--- What you need to do ---
The expected output is each line below containing "agent", copied in full.

Collected data
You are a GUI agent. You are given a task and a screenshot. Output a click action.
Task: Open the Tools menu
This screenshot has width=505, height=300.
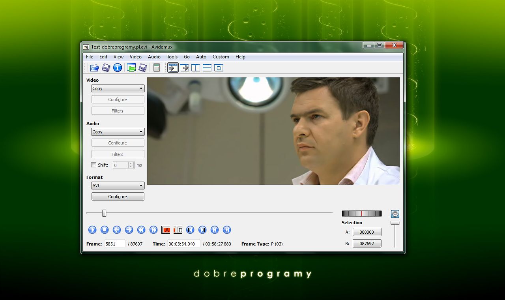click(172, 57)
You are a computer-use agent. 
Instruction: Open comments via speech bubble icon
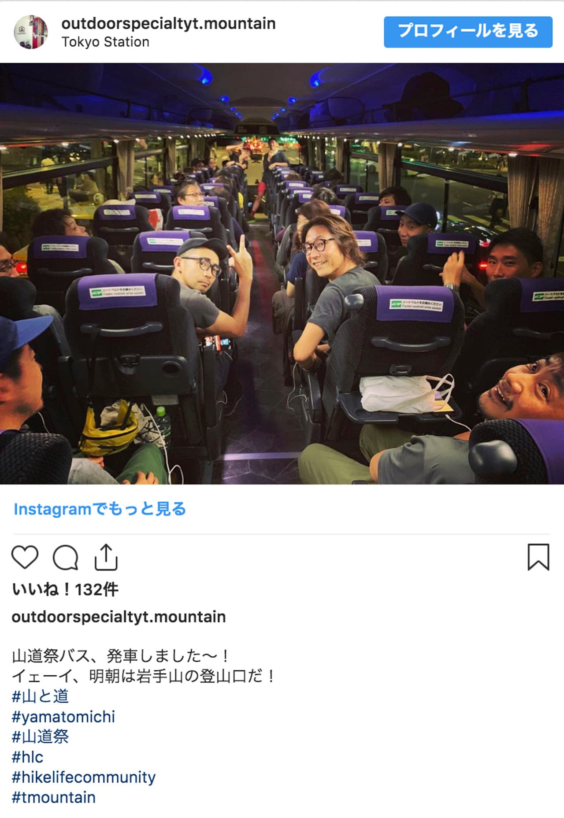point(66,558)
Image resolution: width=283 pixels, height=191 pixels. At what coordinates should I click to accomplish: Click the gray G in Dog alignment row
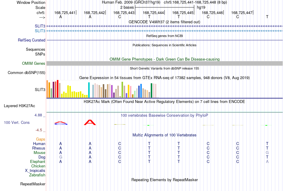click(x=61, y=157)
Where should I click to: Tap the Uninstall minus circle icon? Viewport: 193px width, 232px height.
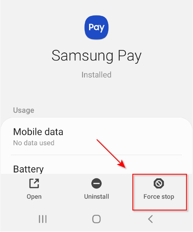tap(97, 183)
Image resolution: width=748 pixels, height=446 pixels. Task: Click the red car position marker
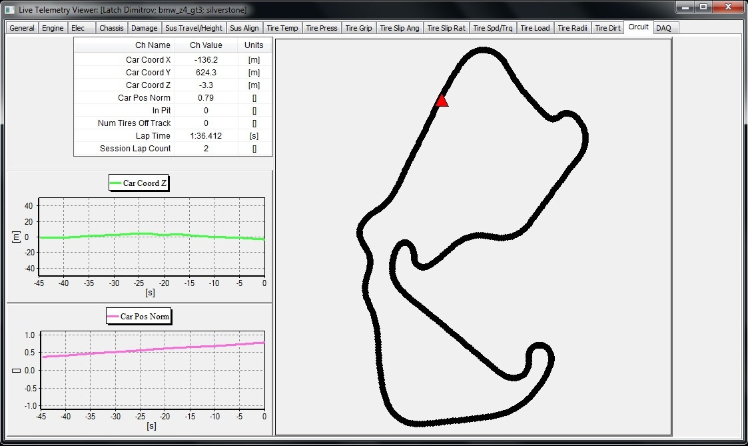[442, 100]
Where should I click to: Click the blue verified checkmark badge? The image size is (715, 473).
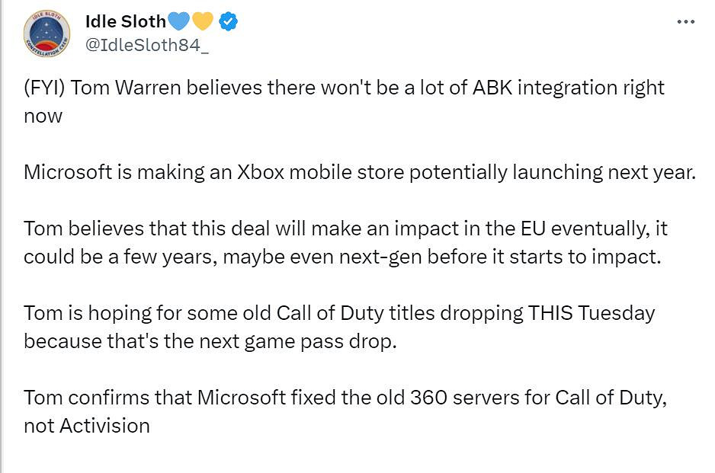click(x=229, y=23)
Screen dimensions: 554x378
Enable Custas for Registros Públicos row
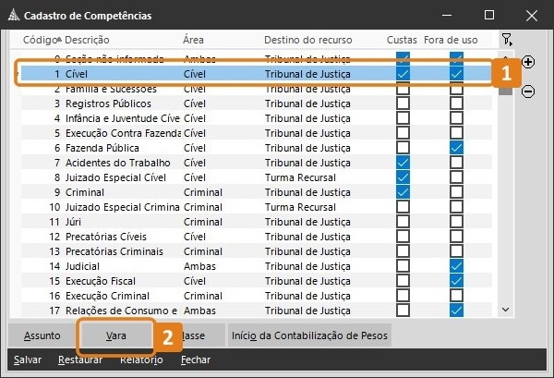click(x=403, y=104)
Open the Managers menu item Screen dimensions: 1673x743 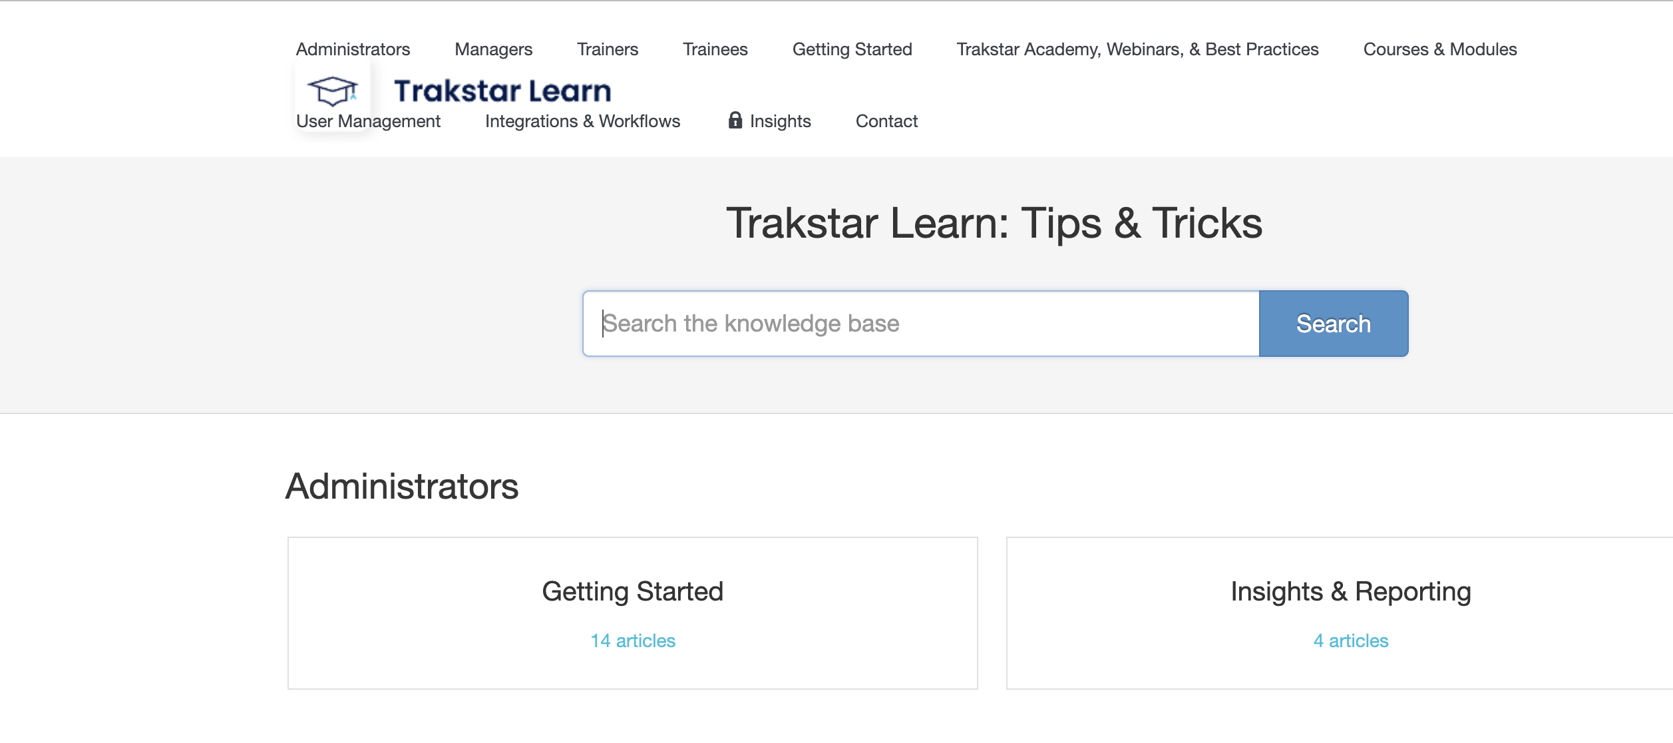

--- Exercise result ---
You are a GUI agent. You are given a task and a screenshot. Output a click action.
You are a computer-use agent. 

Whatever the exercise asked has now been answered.